The soluble core of catecholamine storage vesicles in the adrenal medulla contains high concentrations of the cations calcium (20 mM) and catecholamine (600 mM). Do these cations interact with the abundant vesicle core anionic proteins, the chromogranins? We investigated the binding of calcium and norepinephrine (NE) to bovine adrenal chromogranins by equilibrium dialysis. Both calcium and NE were bound saturably by chromogranins, with low affinity (Kd values of 1.3 x 10(-4) M and 2.1 x 10(-3) M), but high capacity (17 and 32 mol of ligand/mol of chromogranin A). Both ligands bound maximally at a pH greater than 5.5 and were displaced by competing cations in a pattern (trivalent greater than divalent greater than monovalent) consistent with electrostatic components to the interactions. Binding of calcium and NE was not impaired by prior heat denaturation of the chromogranins, and chromogranin A was involved in both binding reactions. Calcium but not NE binding was enhanced by nonpolar solvents. Temperature dependence studies indicated that calcium binding to chromogranins was largely entropy-driven, while NE binding was driven by a significantly negative (favorable) change in enthalpy (5760 cal/mol), even in the face of an unfavorable entropy. Exposure of chromogranins to calcium or NE resulted in precipitation (aggregation) as analyzed by centrifugation and sodium dodecyl sulfate-polyacrylamide gel electrophoresis.

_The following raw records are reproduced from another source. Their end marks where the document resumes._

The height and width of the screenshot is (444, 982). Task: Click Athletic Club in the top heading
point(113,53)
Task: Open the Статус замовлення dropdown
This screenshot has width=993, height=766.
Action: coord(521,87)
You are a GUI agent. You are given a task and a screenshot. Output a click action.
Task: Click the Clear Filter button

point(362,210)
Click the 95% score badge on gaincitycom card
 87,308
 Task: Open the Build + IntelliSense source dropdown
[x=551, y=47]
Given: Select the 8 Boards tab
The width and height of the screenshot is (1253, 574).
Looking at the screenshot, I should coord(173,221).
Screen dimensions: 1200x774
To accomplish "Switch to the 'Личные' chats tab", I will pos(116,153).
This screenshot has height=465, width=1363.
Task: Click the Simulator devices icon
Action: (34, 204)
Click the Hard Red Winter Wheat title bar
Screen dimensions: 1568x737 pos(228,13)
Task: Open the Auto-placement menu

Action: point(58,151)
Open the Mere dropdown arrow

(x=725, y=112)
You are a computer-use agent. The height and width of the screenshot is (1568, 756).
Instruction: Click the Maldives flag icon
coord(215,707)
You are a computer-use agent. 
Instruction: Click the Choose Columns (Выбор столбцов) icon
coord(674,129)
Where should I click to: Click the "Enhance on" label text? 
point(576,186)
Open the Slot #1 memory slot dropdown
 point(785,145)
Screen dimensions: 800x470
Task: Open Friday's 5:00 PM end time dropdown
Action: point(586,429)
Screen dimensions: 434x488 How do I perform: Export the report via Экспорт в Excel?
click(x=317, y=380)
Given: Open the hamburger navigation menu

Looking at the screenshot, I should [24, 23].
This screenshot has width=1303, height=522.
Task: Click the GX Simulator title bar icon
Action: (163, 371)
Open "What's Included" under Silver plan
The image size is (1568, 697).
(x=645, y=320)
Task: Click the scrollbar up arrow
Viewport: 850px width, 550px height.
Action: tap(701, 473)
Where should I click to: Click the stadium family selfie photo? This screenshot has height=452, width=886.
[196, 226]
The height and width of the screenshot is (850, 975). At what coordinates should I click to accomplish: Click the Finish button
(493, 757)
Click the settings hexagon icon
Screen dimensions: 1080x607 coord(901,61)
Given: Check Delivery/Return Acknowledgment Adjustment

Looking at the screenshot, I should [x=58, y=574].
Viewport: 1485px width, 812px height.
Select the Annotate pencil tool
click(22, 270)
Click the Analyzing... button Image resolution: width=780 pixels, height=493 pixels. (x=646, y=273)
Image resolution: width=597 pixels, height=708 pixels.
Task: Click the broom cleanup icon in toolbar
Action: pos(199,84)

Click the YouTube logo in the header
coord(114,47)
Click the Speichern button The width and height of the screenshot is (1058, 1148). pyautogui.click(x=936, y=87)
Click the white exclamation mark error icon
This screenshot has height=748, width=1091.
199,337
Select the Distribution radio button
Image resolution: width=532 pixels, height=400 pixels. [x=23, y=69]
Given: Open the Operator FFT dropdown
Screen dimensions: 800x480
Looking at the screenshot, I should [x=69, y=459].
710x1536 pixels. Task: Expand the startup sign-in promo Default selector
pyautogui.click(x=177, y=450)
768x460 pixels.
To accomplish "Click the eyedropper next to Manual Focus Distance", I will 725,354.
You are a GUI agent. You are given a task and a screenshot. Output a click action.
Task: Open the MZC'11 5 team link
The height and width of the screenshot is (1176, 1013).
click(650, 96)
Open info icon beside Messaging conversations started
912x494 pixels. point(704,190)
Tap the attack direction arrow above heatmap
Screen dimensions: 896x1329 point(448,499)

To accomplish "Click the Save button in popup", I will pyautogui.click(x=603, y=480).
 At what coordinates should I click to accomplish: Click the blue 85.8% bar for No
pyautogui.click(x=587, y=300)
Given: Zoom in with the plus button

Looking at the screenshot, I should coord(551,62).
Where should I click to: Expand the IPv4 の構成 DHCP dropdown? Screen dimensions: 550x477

NE was a more effective chromogranin precipitant than calcium, and in combination, the NE effect was antagonized by calcium. Precipitation of chromogranins by both calcium and NE was inhibited by NaCl at ionic strengths comparable with those of the ligands. These data suggest that chromogranins bind and are precipitated by calcium and NE at affinities compatible with their in situ concentrations, but that the interactions exhibit different thermodynamic driving forces. Furthermore, NE may trigger an enthalpy-driven conformational change in chromogranins, resulting in aggregation.